- Genre: Sitcom
- Created by: Mark Chappell
- Written by: Mark Chappell
- Directed by: Toby MacDonald
- Starring: Kris Marshall Andrew Scott Alice Lowe
- Country of origin: United Kingdom
- Original language: English
- No. of seasons: 1
- No. of episodes: 6

Production
- Executive producers: Kenton Allen Sophie Clarke-Jervoise
- Producer: Paul Schlesinger

Original release
- Network: BBC Three
- Release: 19 October – 23 November 2004

= My Life in Film =

My Life in Film is a British television situation-comedy series written by Mark Chappell and originally aired on BBC Three. It was directed by first-time television director Toby MacDonald.

It uses iconography, situations and dialogue from films. Some of the show's humour is derived from the deliberate adaptation of these films to everyday settings, leading to preposterous results.

The series ran for one season of six episodes in 2004.

Exercise set
(A) Render the sentence "The series ran for one season of six episodes in 2004." from the page on My Life in Film into Spanish.
(B) Reproduce the passage of the page on My Life in Film that begins at the words "Original release" and stops after the words "director Toby MacDonald.".
The lines that follow the page on My Life in Film are unrelated to it and stand as separate material.

Data lines
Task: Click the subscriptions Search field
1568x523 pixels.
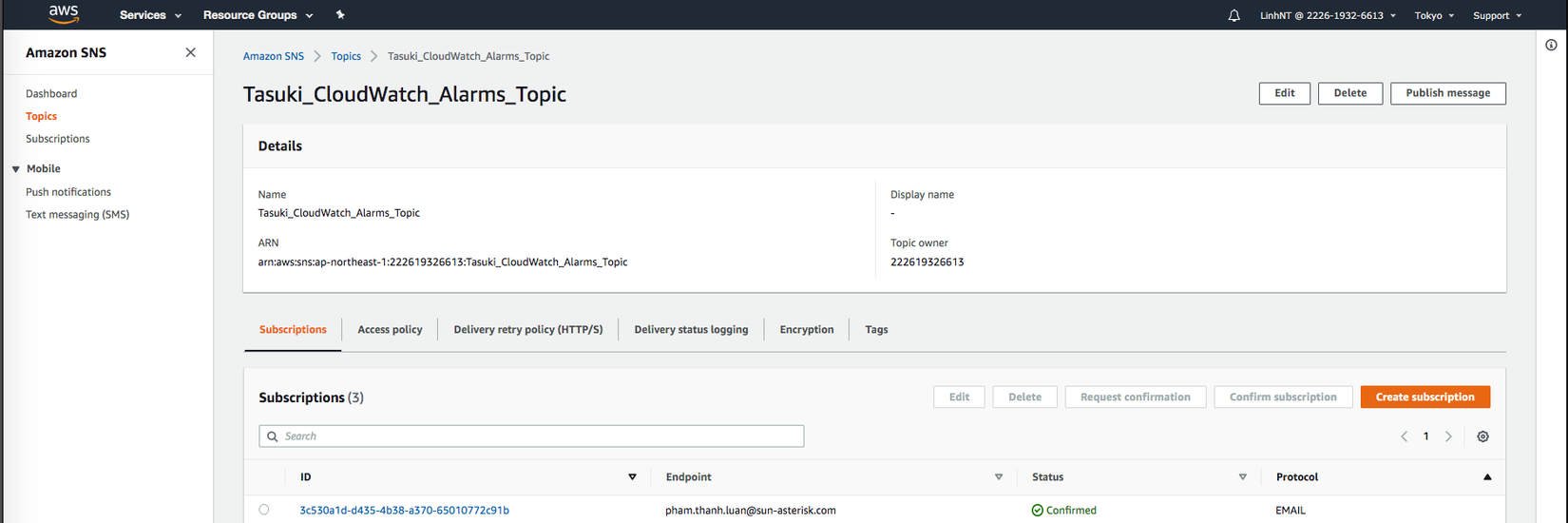Action: click(531, 436)
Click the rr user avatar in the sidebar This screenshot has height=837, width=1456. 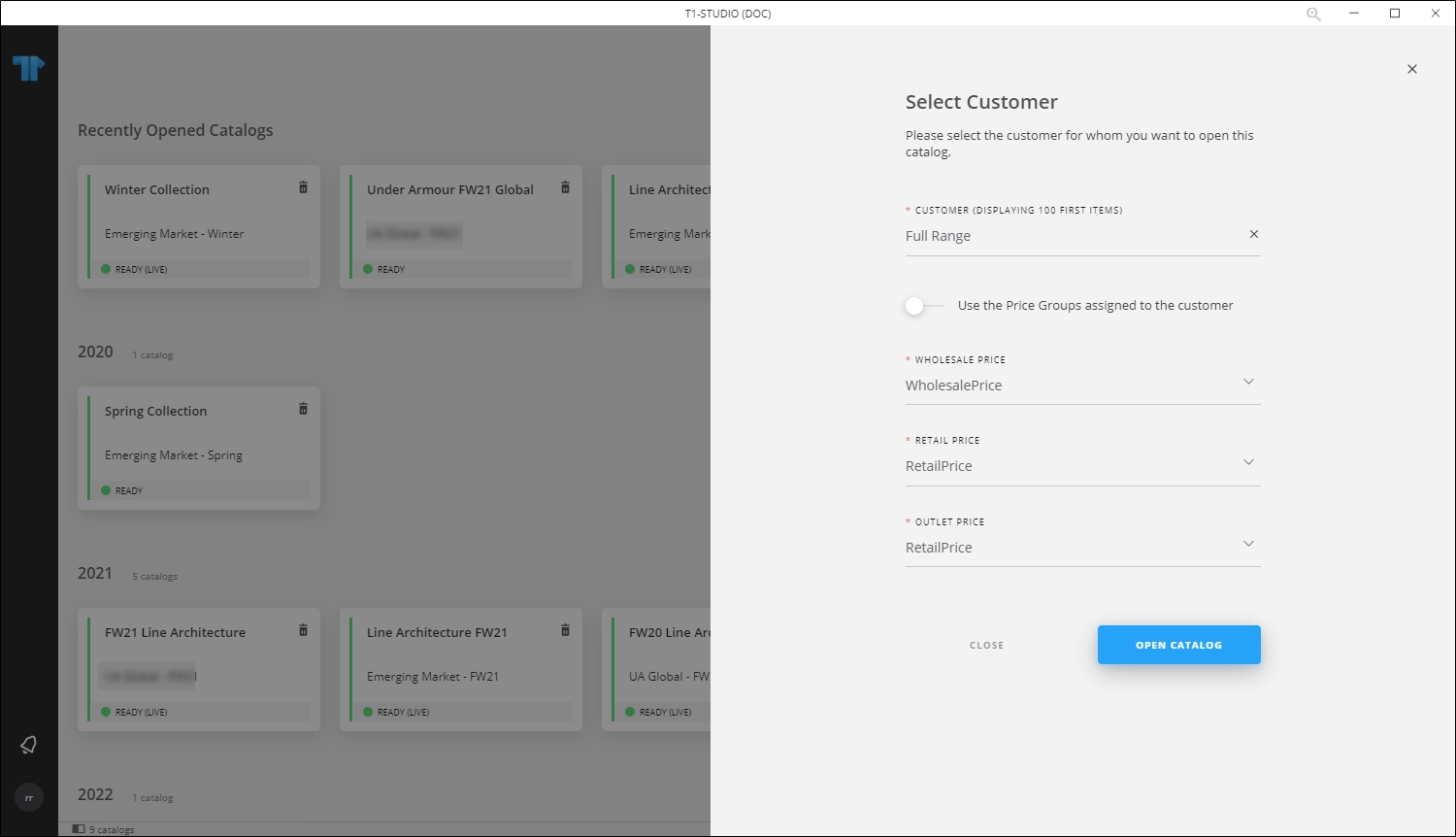pos(28,796)
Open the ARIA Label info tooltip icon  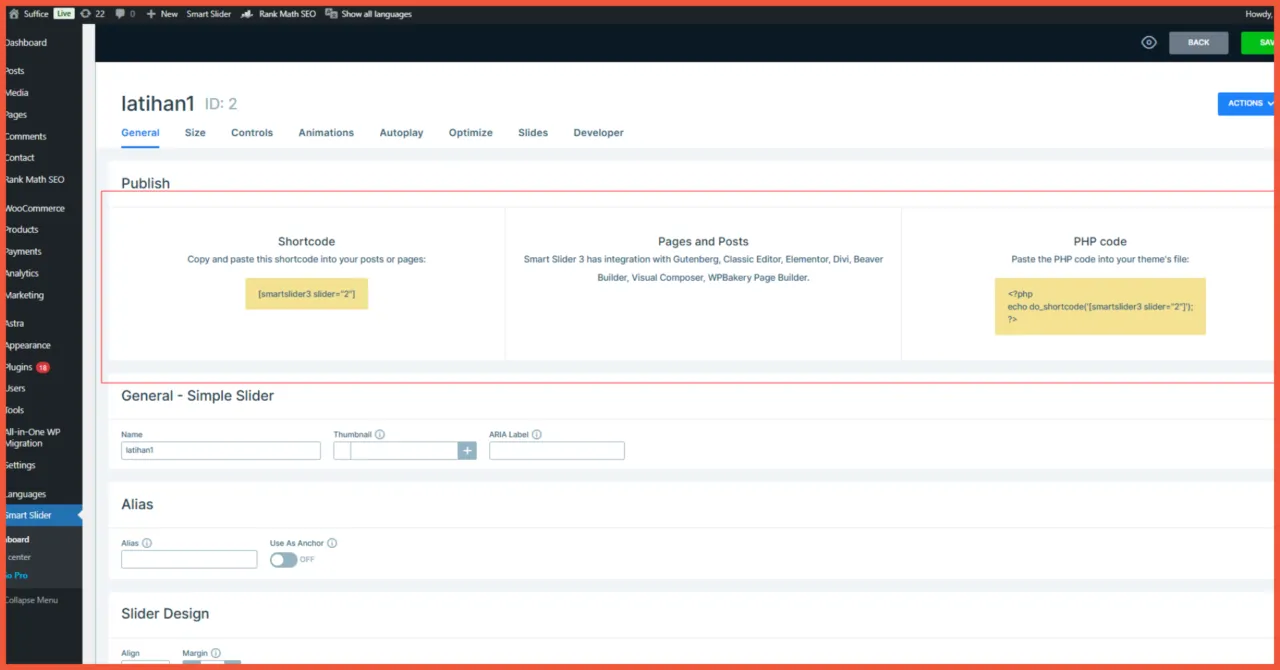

Worked solutions
(A) La serie se emitió durante una temporada de seis episodios en 2004.

(B)
Original release
- Network: BBC Three
- Release: 19 October – 23 November 2004

= My Life in Film =

My Life in Film is a British television situation-comedy series written by Mark Chappell and originally aired on BBC Three. It was directed by first-time television director Toby MacDonald.